Afghanistan releases Taliban prisoners

Hundreds of Pakistanis who have fought alongside the Taliban against US-led forces have been released from an Afghan jail. 

Prisoners have complained of bad treatment

The 368 prisoners, the last of more than 2500 Pakistanis captured during the overthrow of the Taliban, were being driven on Sunday by bus 250km to the Pakistani town of Peshawar for screening by Pakistani authorities. 

“We are glad that their ordeal is finally over,” said Pakistani embassy third secretary Zafar Ali Khan. “We have been trying to get access to them for a long time. We believe there has been no need to have kept them for so long in Afghan jails.” 

The prisoners, ranging in age from 22 to 60, were captured as the Taliban disintegrated in the face of the US-led invasion in November 2001. 

Calls for jihad

Many had been drawn to Afghanistan from madrasahs or religious schools in Pakistan, attracted by the puritanical brand of Islam that the Taliban espoused. 

“The mullahs in my area said that as Muslims we should go to Afghanistan to fight a jihad,” 22-year-old Amir Khan, from Peshawar, told Reuters. 

“I can not deny this was my intention. I arrived in Afghanistan in October. I spent three days in Kabul and then went to Mazar-i-Sharif. I was captured the day after I arrived there.” 

Scores of detainees have died inAfghanistan's  prisons
Scores of detainees have died inAfghanistan’s  prisons

Scores of detainees have died in
Afghanistan’s  prisons

Like many of his comrades, Khan said he had received no military training and insisted he was a religious student who had been “misled” by the mullahs. 

Sold by mullahs

“They sold us,” he said. “We learnt later that for every 10 mujahideen (holy warriors) that they sent, they would receive 5000 rupees ($100).” 

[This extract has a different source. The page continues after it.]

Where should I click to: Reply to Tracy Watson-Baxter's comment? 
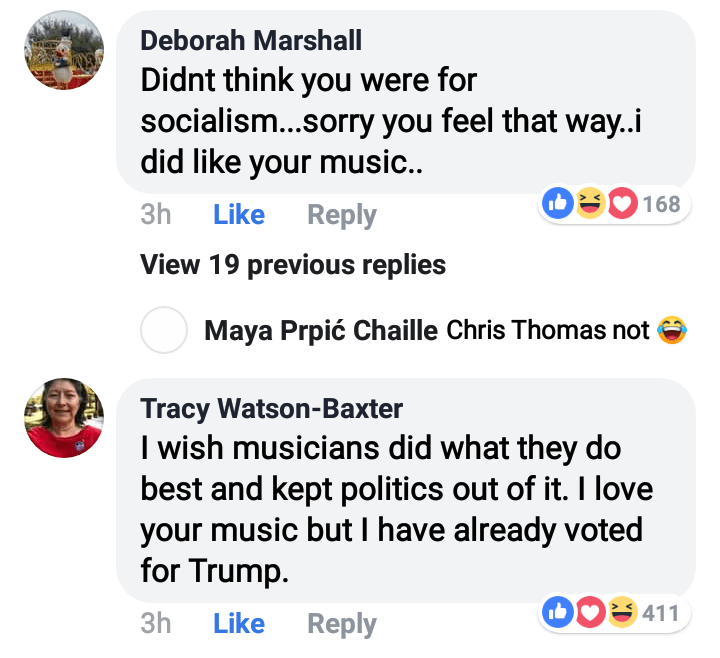coord(342,624)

Muhammad Afriqi, a 30-year-old from Pakistan’s rugged North West Frontier Province, said he was among a group of 50 that surrendered to forces of Abd Al-Rashid Dostum in November 2001. 

“They treated us very badly,” he said. “Of those I was with, there are only about 20 left.” He was initially held at the notorious Shiberghan prison, where Dostum’s forces are accused of killing hundreds of prisoners or allowing them to die because of overcrowding. 

In September 2002, Dostum issued a formal statement acknowledging that “approximately 200 prisoners died, but mostly of wounds suffered in the fighting, disease, suffocation, suicide and general weakness”. Afriqi showed Reuters scars on his chest he said came from wounds caused by being whipped with an electric cable. 

Improvement

The prisoners said the past 18 months of their captivity had been much better than the initial stage, and on Sunday they all looked clean, fit and healthy. 

“We learnt later that for every 10 mujahideen (holy warriors) that they (mullahs) sent, they would receive 5000 rupees” 

Amir Khan,
Pakistani fighter

“We have been here for three months,” one prisoner said. It has been OK here.”

Tristan Ferraro, detentions delegate for the International Committee of the Red Cross, said his organisation had not classified the Pakistanis as either prisoners of war or common criminals because their status was unclear. 

But Afghan wardens at the prison said they had been treated as prisoners of war. It was not immediately clear if US authorities had access to the prisoners during their captivity. 

The prisoner release follows a visit to Pakistan last month by President Hamid Karzai, who said all Pakistani prisoners would be freed once it was sure they would not harm Afghanistan. 

Taliban killed

US helicopter gunships killed up to 21 Taliban fighters trying to flee a joint US-Afghan assault in the southern province of Kandahar at the weekend, Afghan police said on Sunday. 

 

“The Taliban were holed up in the village of Mooli with US and Afghan forces beseiging them”, Salim Khan, the deputy police chief of Kandahar, told Reuters. “When they tried to flee, the US gunships opened fire on them and 21 were killed.”